Graphics / Sound Rating: starstarstarstarblankstar
Game Controls Rating: starstarstarstarblankstar
Gameplay Rating: starstarstarblankstarblankstar
Replay Value Rating: starstarstarhalfstarblankstar

Overall Rating: starstarstarhalfstarblankstar

Welcome to the world of Gravity Guy, a world where the laws of gravity have been broken, making poor Isaac Newton turn in his grave. Gravity Guy takes place in the future, as a gravity-flipping game that takes place in the past would just be anachronistic (though I would love to run along the Sistine Chapel's ceiling sometime). You are the eponymous Gravity Guy, who must run along floors and ceilings, trying not to fall or fly away to his doom, while escaping the police, who will bash you into oblivion for breaking the laws of gravity, which are there for a reason. There's a story mode featuring 30 levels to play through, an endless mode with randomly generated levels, and a multiplayer mode for up to 4 people, with Game Center support for achievements and leaderboards.

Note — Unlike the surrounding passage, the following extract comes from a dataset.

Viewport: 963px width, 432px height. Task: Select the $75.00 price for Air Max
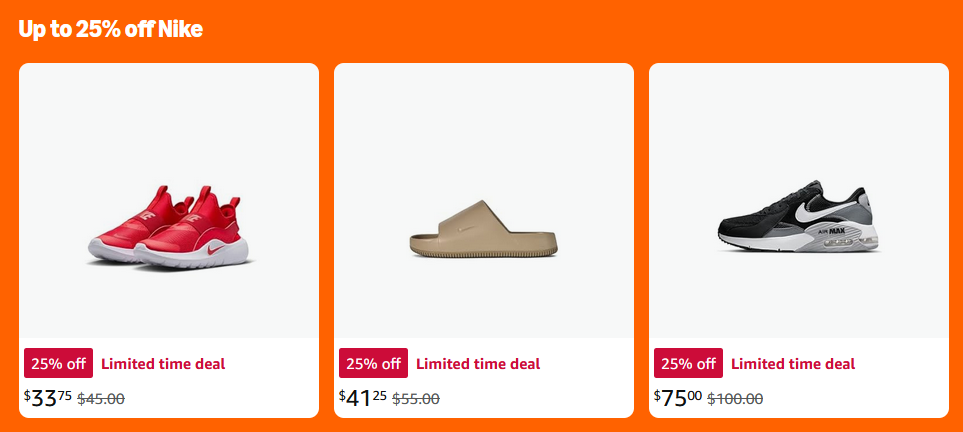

Gravity Guy is thankfully very easy to pick up and play - you tap on the screen to flip gravity, and that's it for the controls. The game also features a quick auto-restart whenever you die, and in the Story mode, you will die often (more on that later). The ability to quickly restart is necessary and well-implemented here. The game also supports Retina Display graphics through a free in-app download, which keeps the app's size under 20 MB so it can still be downloaded over 3G from the App Store. The game also comes with support for up to 4 players on one device, though I'd probably suggest picking up the iPad version if you want to play with multiple people, as 4 fingers on one iPhone/iPod touch is slightly cramped...to say the least.

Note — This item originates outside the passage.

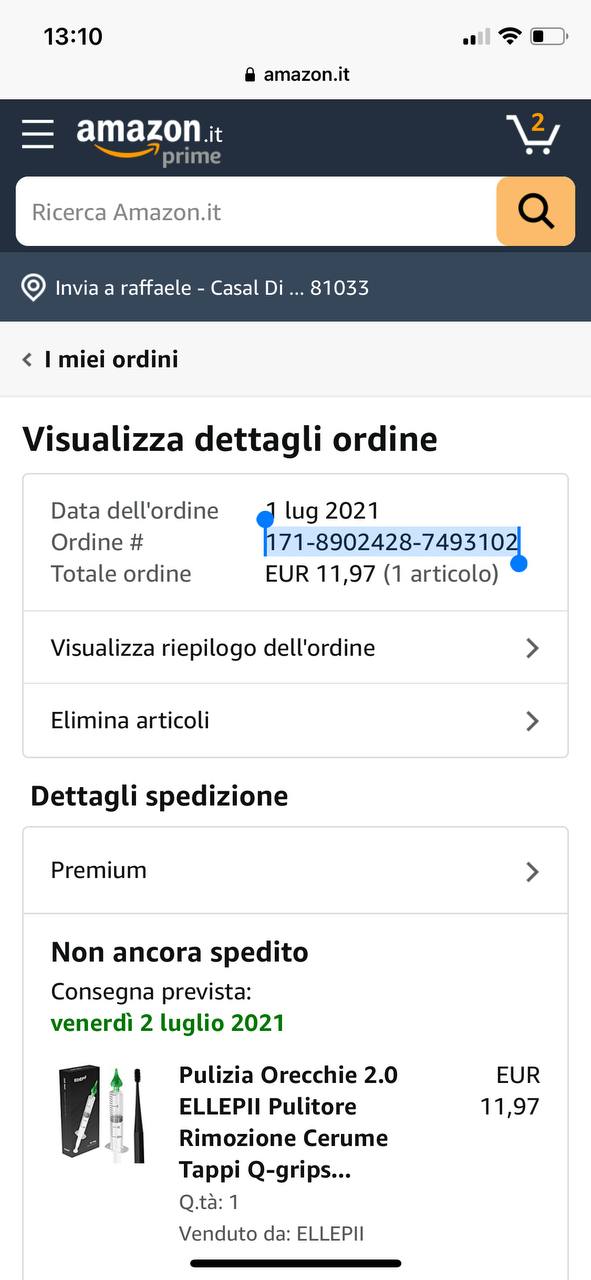Tap the ear cleaner product thumbnail
Image resolution: width=591 pixels, height=1280 pixels.
103,1113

The problem with Gravity Guy is that it is often unforgiving; many parts will force you to react with such precision that can only be attained through trial and error gameplay. That's not fun, that's just frustrating. The concept of having to acclimate to running on the ceiling and reversing gravity is such an unnatural concept that challenge comes from that alone - basing the bulk of your concept on the level design of forced precision to an unnatural concept is unfair and frustrating. What made Hook Worlds' gravity-flipping mode so fun was that it offered you leeway, from the spacing in its levels to the ability to switch gravity while in midair. Challenge came from the unnatural concept of reversed gravity, but it still felt fair, and was fun because you could attain that sensation of flowing through the level, of mastering the gravity flipping. Gravity Guy just doesn't ever attain that fun/challenge balance - it tips too heavily towards frustrating challenge.

Maybe Gravity Guy is meant to be difficult, and if so, then Miniclip did a good job at making a game that will challenge you. But, I feel as if this genre has plenty of room for games that want to focus on making the concept fun as well as making it challenging, and it seems like developers default to the latter. There's promise for a better game here, one that can provide that balance between fun and challenge that seems so hard to attain.